Dopo una bellissima giornata a scalare con gli ami...

Recensione di del 28/05/2011

Al Re Lazzarone

22 € Prezzo
6 Cucina
7 Ambiente
7 Servizio
Rapporto qualità/prezzo: Normale
Prezzo per persona bevande incluse: 22 €

Recensione

Dopo una bellissima giornata a scalare con gli amici, decidiamo di concludere la stessa regalandoci una cenetta fuori. Vicino casa ha appena cambiato gestione un ristorante/pizzeria e decidiamo di testarlo!
Nonostante siano le 21.00 di sabato sera e non avessimo prenotato, troviamo posto comunque. La posizione del ristorante non è di quelle più fortunate; nonostante sia a pochi passi dal centro città, si colloca in una via chiusa nella quale bisogna andarci apposta.
Parcheggiamo con agio lungo la strada e entriamo. Ci accolgono quelli che poi abbiamo il piacere di conoscere come i proprieteri. Napoletano lui, impegnatissimo a far pizze nel forno a legna, e siciliana lei che ci accompagna al tavolo e ci porta immediatamente le liste.
Il locale è una ricavato da una porzione di vecchia cascina brianzola, composto da più salette con camino e un cortile interno. Le pareti giallo sole fanno contrasto con il pavimento in legno scuro, e il tutto dà un senso di semplice intimità. Apparecchiatura con tovaglia anch'essa giallo sole e postazioni di porcellana bianca standard.

Il menu non è particolarmente ricco di proposte: qualche antipasto prettamente di pesce; non si arriva alla decina con i primi e forse la si sfiora con i secondi.
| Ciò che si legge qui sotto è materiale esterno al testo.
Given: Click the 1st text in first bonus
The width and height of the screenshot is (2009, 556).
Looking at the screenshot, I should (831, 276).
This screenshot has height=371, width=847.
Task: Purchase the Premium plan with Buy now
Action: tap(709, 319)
Più abbondante la scelta delle pizze.
Ordiniamo: una zuppa di cozze in due espressamente richiesta "picantina". Un fritto di calamari e gamberi con insalata mista per me, una pizza pugliese per il mio socio.
Da bere un bianco della casa che apprezzeremo molto.
Arriva la zuppa di cozze servite in una particolare zuppiera "storta". Le cozze sono abbondanti, fresche e carnose servite con due mezze bruschette all'aglio ma, ahimé! invece della polpa di pomodoro sono servite con una passata di pomodoro molto modesta. Il piccante come da richiesta, mitiga leggermete il dolciastro del sugo.

Dopo una giusta attesa arrivano insieme pizza e secondo. La pizza (sempre servita con la stessa passata) ha dimensioni molto più piccole di quelle servite normalmente e non sembra neppure granchè farcita. Bordo molto alto e pasta un po' bagnata. Da un pizzaiolo di S. Giorgio a Cremano mi sarei aspettata di più. Il mio fritto viene servito in un cartoccino che assorbe l'unto eccessivo. Fritto buono, quantità sufficiente. L'insalata invece è molto scarsa; tanto per intenderci viene servita nelle ciotoline "piccole" dell' autogrill.
Finito di cenare, paghiamo al banco dove beviamo una Francoli 12 anni (la cosa più buona della serata) e un limoncello industriale.
Totale 43,00 Euro. Prezzo onesto, come il cibo mangiato, ma porzioni assolutamente da riguardare. Gli daremo una seconda chance.